Donald Trump has never seen a fossil-fuel source he didn’t like, and if a huge new natural gas field being pushed by administration becomes reality, the pronghorns of Wyoming could pay the ultimate choice.
Conservation groups are fighting back, seeking to block the Bureau of Land Management’s fracking and drilling plan.
The dispute involves the Path of the Pronghorn, “a 170-mile migration route that the antelope-like creatures have traveled annually for 6,000 years [and] one of North America’s last remaining long-distance terrestrial migration corridors,” reports The Guardian.
The Path stretches from the dazzling Grand Teton National Park in northwestern Wyoming to the Upper Green River Valley in the southeast.

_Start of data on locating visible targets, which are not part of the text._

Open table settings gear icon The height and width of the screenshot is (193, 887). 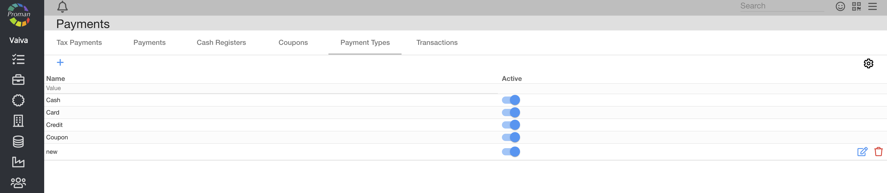pos(868,64)
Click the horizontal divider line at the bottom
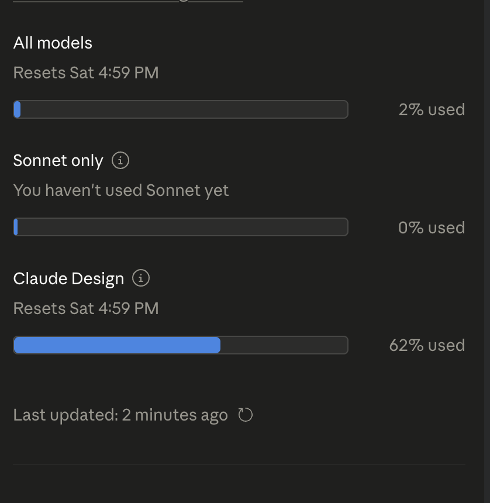The width and height of the screenshot is (490, 503). (239, 464)
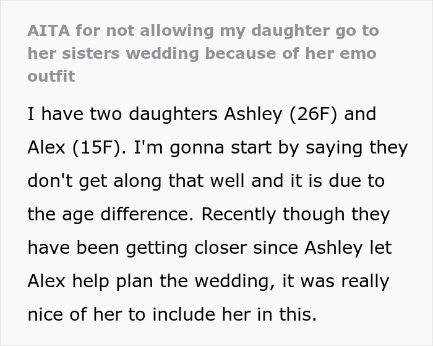Viewport: 433px width, 346px height.
Task: Click the word 'daughters' in the body text
Action: (173, 114)
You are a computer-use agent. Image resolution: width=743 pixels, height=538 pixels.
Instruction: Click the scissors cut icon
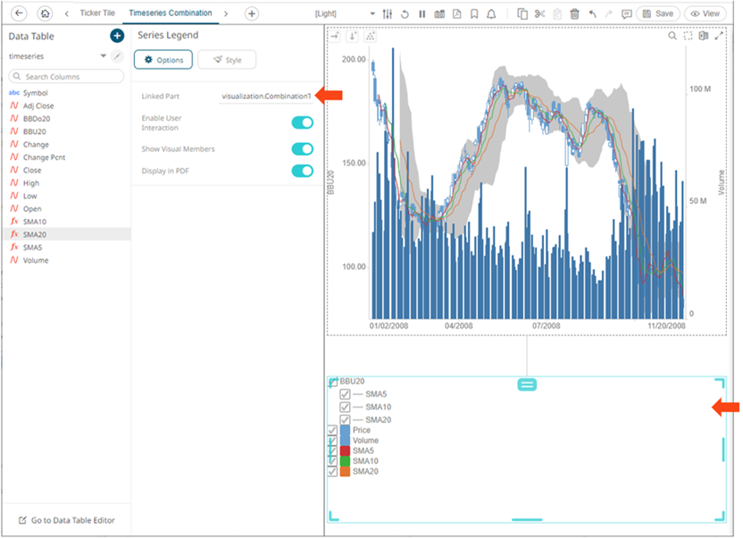pos(539,14)
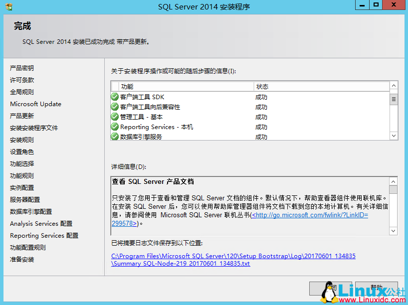Click the green check icon for 管理工具 - 基本
Viewport: 408px width, 305px height.
tap(115, 117)

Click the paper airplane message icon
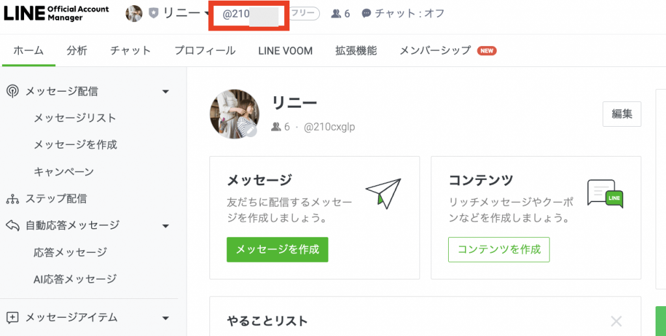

The Trump administration wants to give the go-ahead for fracking to release natural gas, followed by drilling 3,500 wells – a field that would block the route.
“If this corridor is destroyed by natural gas fields, the people that come to Grand Teton to see these amazing animals will no longer be able to see them,” Linda Baker of the Upper Green River Alliance told The Guardian. “If they can’t get to traditional winter ranges on these pathways, they won’t survive.”
“It’s just not acceptable to let a beautiful species like this go extinct in one of our most iconic national parks,” Baker added.
The BLM is reviewing the conservationists’ legal petition, but it told the Guardian that it believes the energy permits comply with wildlife and environmental regulations.